You do not need the dashboard for any of the tutotrial, but it's pretty and very user friendly. If you want to see it:

On your local machine open a terminal and issue:

kubectl port-forward service/rook-ceph-mgr-dashboard 8443:84 -n rook-cep

Now visit:

Get your password:

kubectl -n rook-ceph get secret rook-ceph-dashboard-password -o jsonpath="{['data']['password']}" | base64 --decode && echo

Username is 'admin', use the output from the above command as your password.

Internal dashboard pages work fine:

The homepage of the dashboard for v1 of this repo has a but which trows 500 erros, but you can navigate to the other pages just fine.

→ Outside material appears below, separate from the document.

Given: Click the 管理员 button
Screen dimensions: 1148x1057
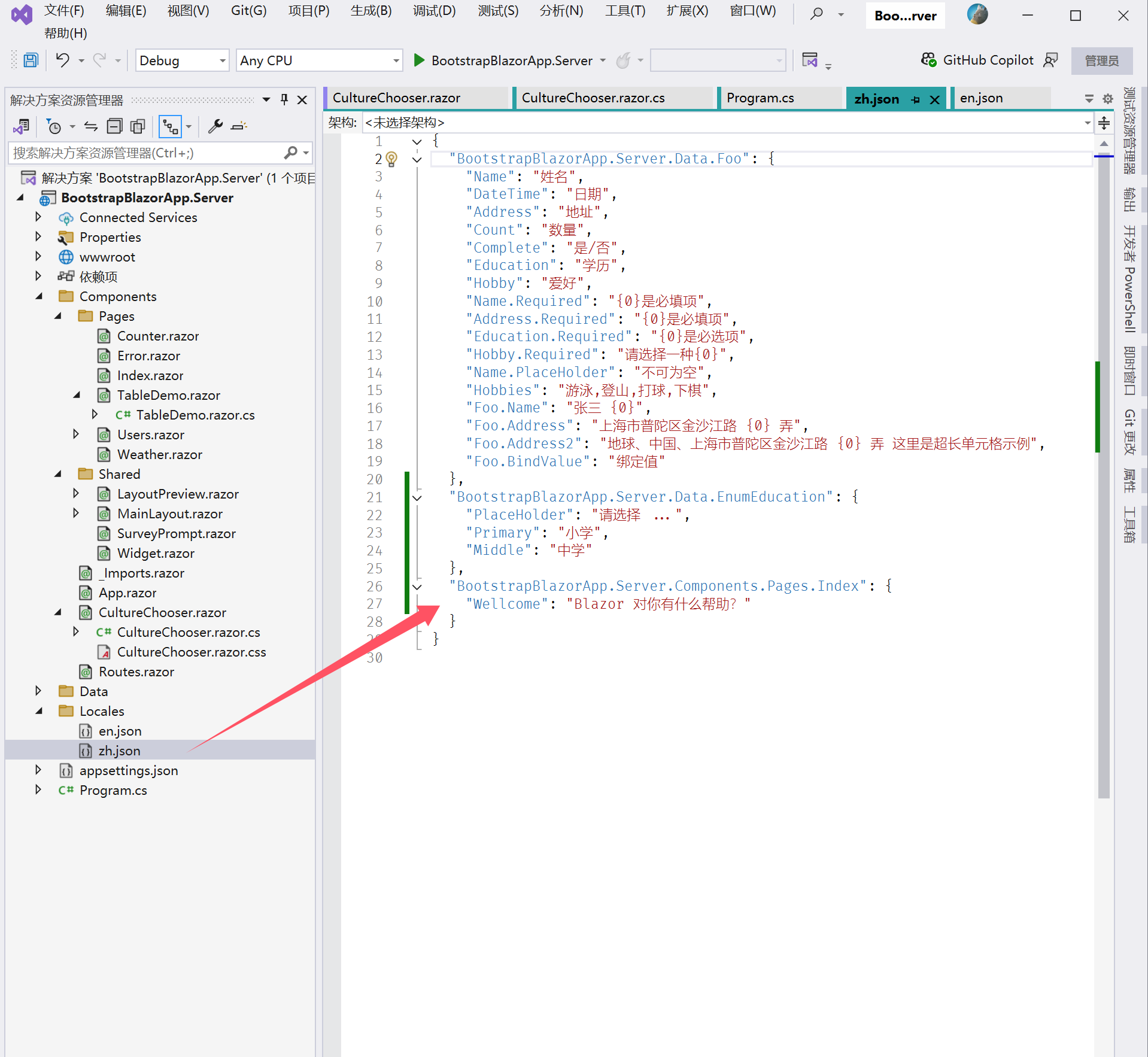Looking at the screenshot, I should pos(1101,61).
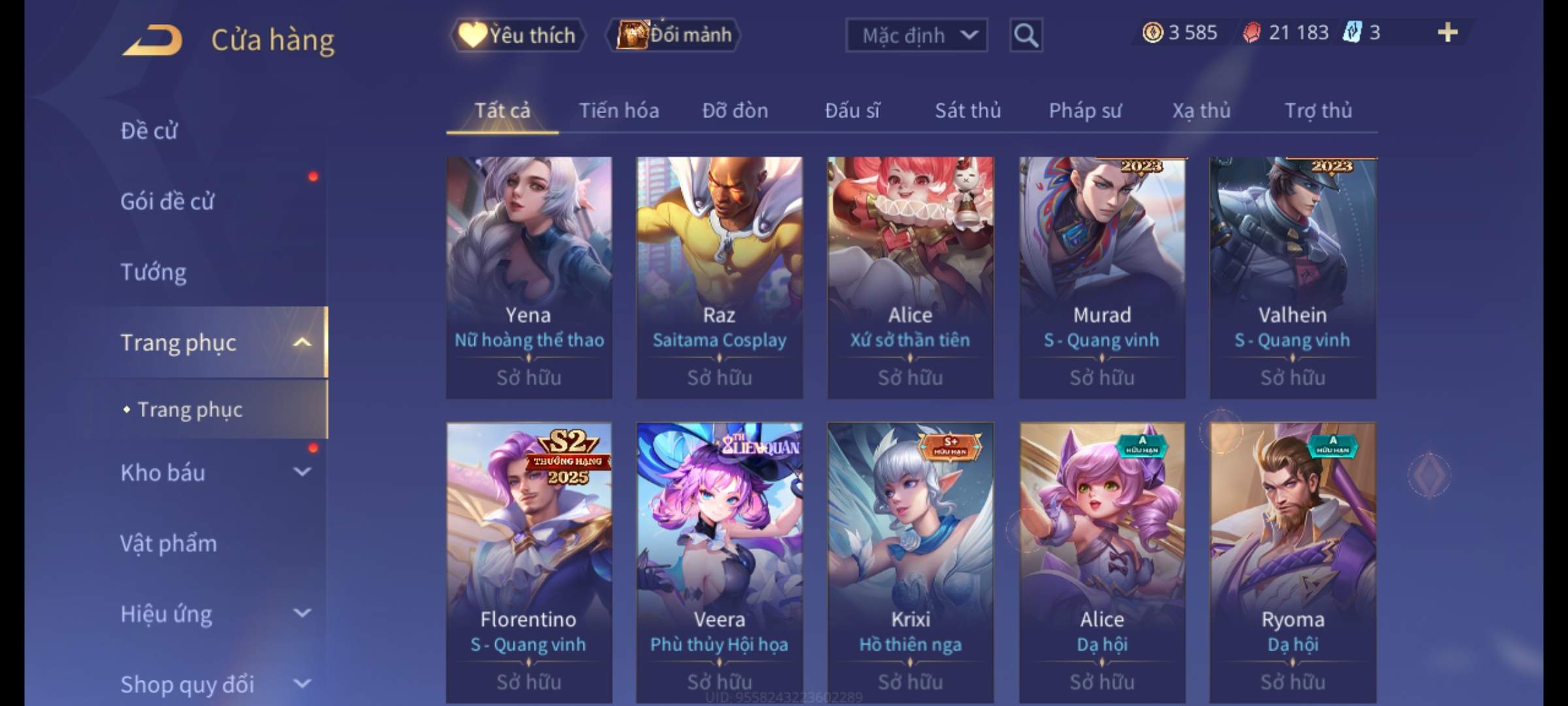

There is a work-around (which might cause more problems than its worth) to fix the dashboard homepage until its fixed: Thanks to noahdesu: https://github.com/rook/rook/issues/3106#issuecomment-490433510

To 'fix' the dashboard (at your own risk of causing problems):

kubectl -n rook-ceph exec -it $(kubectl -n rook-ceph get pod -l "app=rook-ceph-tools" -o jsonpath='{.items[0].metadata.name}') bash
# Then issue:
ceph dashboard ac-role-create admin-no-iscsi
# Then: 
for scope in dashboard-settings log rgw prometheus grafana nfs-ganesha manager hosts rbd-image config-opt rbd-mirroring cephfs user osd pool monitor; do
    ceph dashboard ac-role-add-scope-perms admin-no-iscsi ${scope} create delete read update;
# Finally:
ceph dashboard ac-user-set-roles admin admin-no-iscsi

Ta-da! Stunning Ceph Dashboard running on Kubernetes with two filesystems. Just Look at that throughput..

Have fun!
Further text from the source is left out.